### [Given passage]

-- start --

Thanks so much, Wanda! It’s the biggest question, and thankfully God has the answer.
One of my very favourite Christian songs goes: prone to wander Lord I feel it…This is why I like to pray Psalm 51 every morning: Create in me a clean heart O God, and renew a right spirit within me…restore to me the joy of your salvation…
Yes–that verse of that hymns resonates with me so much as well. And I love that part of Psalm 51, too.
I was thinking about Isobel Kuhn just yesterday. Funny you should mention here TODAY! (I love it when that happens.) And the kurfuffel over Joshua Harris has this issue of falling away on everyone’s mind, I’m afraid, but the good that will come of it is, perhaps, that we will redouble our efforts to persevere in faithfulness, making “our calling and election sure,” as we trust God to hold us close.
I love the Isobel Kuhn intersection! I love when that happens, too. Trusting God to work this whole JH thing together for good, maybe helping some to settle the matter with God.
With our salvation being the most important decision that we will ever make then it is also very important that we can free ourselves from the doubt that the enemy tries to plant into our heart and mind. The enemy uses so many avenues to get people to stray away and my heart goes out to those that are deceived into picking up the world’s views about God instead of the truth that is in His word. #inspirememonday
True, April. He tries to keep people from becoming Christians, and if he fails there, he tries to keep them weak and ineffectual. But thank God He has given us His truth, if only people will read and heed it.
Yes, I’m always curious too to know “how did that happen”. I want to learn from other’s mistakes instead of having to repeat them all for myself. Matthew 7:21-23 would be the hardest words to ever hear.
Me too, Lisa.

-- end --

(Interface element records)
-- start --

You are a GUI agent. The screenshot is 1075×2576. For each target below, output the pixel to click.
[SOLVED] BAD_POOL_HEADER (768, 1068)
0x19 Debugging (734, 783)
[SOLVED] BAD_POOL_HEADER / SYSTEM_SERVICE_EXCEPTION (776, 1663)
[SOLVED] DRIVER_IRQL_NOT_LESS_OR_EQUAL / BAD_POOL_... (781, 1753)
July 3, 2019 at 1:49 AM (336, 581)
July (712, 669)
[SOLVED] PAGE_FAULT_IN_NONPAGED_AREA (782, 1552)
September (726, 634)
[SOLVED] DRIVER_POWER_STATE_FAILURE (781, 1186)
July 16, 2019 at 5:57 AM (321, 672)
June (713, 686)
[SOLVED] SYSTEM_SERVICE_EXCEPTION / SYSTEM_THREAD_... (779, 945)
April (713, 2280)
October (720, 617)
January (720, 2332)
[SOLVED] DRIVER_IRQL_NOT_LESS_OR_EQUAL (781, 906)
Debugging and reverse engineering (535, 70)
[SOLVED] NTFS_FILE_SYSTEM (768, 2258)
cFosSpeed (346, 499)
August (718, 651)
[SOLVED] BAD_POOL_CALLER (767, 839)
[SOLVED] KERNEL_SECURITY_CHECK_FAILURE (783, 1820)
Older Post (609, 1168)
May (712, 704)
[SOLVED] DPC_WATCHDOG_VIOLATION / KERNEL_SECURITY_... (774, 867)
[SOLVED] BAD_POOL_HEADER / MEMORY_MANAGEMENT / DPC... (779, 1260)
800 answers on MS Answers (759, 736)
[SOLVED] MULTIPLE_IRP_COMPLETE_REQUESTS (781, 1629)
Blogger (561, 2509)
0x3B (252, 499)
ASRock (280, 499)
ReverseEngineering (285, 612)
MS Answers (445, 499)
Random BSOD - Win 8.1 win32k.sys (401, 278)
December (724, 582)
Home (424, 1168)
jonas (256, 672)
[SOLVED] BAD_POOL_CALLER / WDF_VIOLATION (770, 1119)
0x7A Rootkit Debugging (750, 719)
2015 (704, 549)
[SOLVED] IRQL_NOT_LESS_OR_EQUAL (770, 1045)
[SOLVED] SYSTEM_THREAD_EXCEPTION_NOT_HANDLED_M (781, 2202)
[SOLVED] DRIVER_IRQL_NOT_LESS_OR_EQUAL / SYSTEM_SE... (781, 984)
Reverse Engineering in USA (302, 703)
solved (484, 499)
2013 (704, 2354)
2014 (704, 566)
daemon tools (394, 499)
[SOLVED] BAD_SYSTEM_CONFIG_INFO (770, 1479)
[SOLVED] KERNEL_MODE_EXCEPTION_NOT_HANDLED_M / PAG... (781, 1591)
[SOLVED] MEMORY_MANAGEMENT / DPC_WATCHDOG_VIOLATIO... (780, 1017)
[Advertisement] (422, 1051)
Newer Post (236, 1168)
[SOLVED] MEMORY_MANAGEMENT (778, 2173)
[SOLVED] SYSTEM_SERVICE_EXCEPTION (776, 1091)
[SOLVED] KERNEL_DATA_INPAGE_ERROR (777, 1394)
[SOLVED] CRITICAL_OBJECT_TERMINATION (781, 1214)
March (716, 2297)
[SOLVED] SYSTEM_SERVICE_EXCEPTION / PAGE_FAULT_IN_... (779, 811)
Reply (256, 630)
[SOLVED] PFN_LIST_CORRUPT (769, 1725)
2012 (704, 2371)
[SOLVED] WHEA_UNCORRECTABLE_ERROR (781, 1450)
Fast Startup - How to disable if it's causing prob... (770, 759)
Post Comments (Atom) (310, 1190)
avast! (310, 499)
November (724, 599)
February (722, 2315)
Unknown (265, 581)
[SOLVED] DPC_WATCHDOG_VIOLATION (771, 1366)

-- end --

### [Your tasks]
a: Write out the comment thread's passage starting at "I love the Isobel" and ending at "and heed it.", switching "enemy" to "adversary" wherever it occurs.
b: In the comment thread, which psalm does one commenter say they like to pray every morning?
c: Summarize the comment thread in two sentences.

### [Expected results]
a:
I love the Isobel Kuhn intersection! I love when that happens, too. Trusting God to work this whole JH thing together for good, maybe helping some to settle the matter with God.
With our salvation being the most important decision that we will ever make then it is also very important that we can free ourselves from the doubt that the adversary tries to plant into our heart and mind. The adversary uses so many avenues to get people to stray away and my heart goes out to those that are deceived into picking up the world’s views about God instead of the truth that is in His word. #inspirememonday
True, April. He tries to keep people from becoming Christians, and if he fails there, he tries to keep them weak and ineffectual. But thank God He has given us His truth, if only people will read and heed it.

b: Psalm 51.

c: Commenters discuss the question of falling away from faith, quoting the hymn line "prone to wander" and a prayer from Psalm 51, and mentioning Isobel Kuhn and the controversy over Joshua Harris. They express trust that God will hold believers close, note that the enemy tries to plant doubt and keep people weak, and say they want to learn from others' mistakes.